EXTRACTED INFORMATION =
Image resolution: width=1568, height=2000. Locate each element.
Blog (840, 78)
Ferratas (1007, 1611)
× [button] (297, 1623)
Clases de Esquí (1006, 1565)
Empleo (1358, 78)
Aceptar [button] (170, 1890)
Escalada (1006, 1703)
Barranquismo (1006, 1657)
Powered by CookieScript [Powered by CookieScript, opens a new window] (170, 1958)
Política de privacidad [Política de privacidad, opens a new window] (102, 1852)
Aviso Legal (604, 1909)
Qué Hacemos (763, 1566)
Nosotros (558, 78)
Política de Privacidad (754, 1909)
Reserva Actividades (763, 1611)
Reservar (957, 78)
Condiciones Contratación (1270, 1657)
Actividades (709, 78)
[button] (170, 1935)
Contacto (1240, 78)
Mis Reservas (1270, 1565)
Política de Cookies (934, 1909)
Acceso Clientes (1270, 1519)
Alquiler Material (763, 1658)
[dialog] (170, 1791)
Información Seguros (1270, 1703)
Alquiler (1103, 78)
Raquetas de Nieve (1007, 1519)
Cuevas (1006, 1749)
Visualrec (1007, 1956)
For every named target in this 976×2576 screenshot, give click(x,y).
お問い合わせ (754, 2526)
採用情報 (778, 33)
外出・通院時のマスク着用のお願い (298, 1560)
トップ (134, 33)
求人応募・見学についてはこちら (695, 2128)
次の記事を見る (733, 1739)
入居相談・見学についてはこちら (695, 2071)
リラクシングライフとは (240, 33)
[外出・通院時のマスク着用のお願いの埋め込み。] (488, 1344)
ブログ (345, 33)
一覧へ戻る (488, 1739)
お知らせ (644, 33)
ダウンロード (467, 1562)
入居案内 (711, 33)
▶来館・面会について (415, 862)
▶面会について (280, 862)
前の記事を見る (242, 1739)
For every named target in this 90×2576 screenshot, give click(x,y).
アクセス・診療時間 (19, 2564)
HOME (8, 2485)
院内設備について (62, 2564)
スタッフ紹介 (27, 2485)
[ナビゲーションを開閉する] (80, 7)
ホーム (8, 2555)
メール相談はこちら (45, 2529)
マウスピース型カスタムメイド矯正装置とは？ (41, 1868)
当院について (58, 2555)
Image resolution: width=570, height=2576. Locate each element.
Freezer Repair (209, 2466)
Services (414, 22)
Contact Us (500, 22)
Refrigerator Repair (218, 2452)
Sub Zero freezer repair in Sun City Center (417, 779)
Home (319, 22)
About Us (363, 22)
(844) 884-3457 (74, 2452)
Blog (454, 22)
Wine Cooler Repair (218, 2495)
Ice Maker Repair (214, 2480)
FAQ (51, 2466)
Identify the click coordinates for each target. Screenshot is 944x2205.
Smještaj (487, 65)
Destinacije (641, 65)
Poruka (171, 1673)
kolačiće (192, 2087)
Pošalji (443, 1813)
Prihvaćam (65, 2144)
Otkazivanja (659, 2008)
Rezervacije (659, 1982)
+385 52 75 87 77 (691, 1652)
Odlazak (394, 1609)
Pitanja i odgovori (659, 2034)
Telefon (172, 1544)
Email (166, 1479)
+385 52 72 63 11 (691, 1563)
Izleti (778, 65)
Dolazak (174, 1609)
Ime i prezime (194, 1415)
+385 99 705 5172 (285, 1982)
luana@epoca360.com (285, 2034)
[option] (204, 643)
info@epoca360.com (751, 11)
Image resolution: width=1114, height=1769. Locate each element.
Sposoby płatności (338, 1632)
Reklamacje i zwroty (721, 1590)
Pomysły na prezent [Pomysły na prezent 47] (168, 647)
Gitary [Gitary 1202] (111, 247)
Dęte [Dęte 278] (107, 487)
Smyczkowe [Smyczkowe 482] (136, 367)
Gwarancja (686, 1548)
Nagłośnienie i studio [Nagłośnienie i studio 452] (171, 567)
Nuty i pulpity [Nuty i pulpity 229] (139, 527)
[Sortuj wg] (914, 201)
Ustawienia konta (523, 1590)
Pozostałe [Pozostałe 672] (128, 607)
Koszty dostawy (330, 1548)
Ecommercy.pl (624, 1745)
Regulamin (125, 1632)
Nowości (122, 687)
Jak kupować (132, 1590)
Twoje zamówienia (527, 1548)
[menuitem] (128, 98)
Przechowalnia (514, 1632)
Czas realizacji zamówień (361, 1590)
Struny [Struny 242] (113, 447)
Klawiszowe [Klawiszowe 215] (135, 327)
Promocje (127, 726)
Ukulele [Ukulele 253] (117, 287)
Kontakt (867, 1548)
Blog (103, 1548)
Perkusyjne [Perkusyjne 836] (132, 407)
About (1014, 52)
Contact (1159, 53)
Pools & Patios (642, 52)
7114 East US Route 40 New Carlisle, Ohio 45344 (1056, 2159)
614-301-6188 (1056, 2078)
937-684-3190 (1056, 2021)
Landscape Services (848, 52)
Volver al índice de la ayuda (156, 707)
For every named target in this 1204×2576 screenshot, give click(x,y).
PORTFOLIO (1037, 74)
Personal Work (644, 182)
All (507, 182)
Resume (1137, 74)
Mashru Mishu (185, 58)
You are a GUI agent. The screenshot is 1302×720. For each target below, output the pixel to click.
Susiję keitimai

DIRECTION =
Find each row above that contains the word "element", treating uppercase and lowercase as different, and copy those rows in full.

RESPONSE BELOW =
Image resolution: width=1568, height=2000. Locate each element.
Image resolution: width=570, height=2576. Locate each element.
Image resolution: width=1114, height=1769. Locate each element.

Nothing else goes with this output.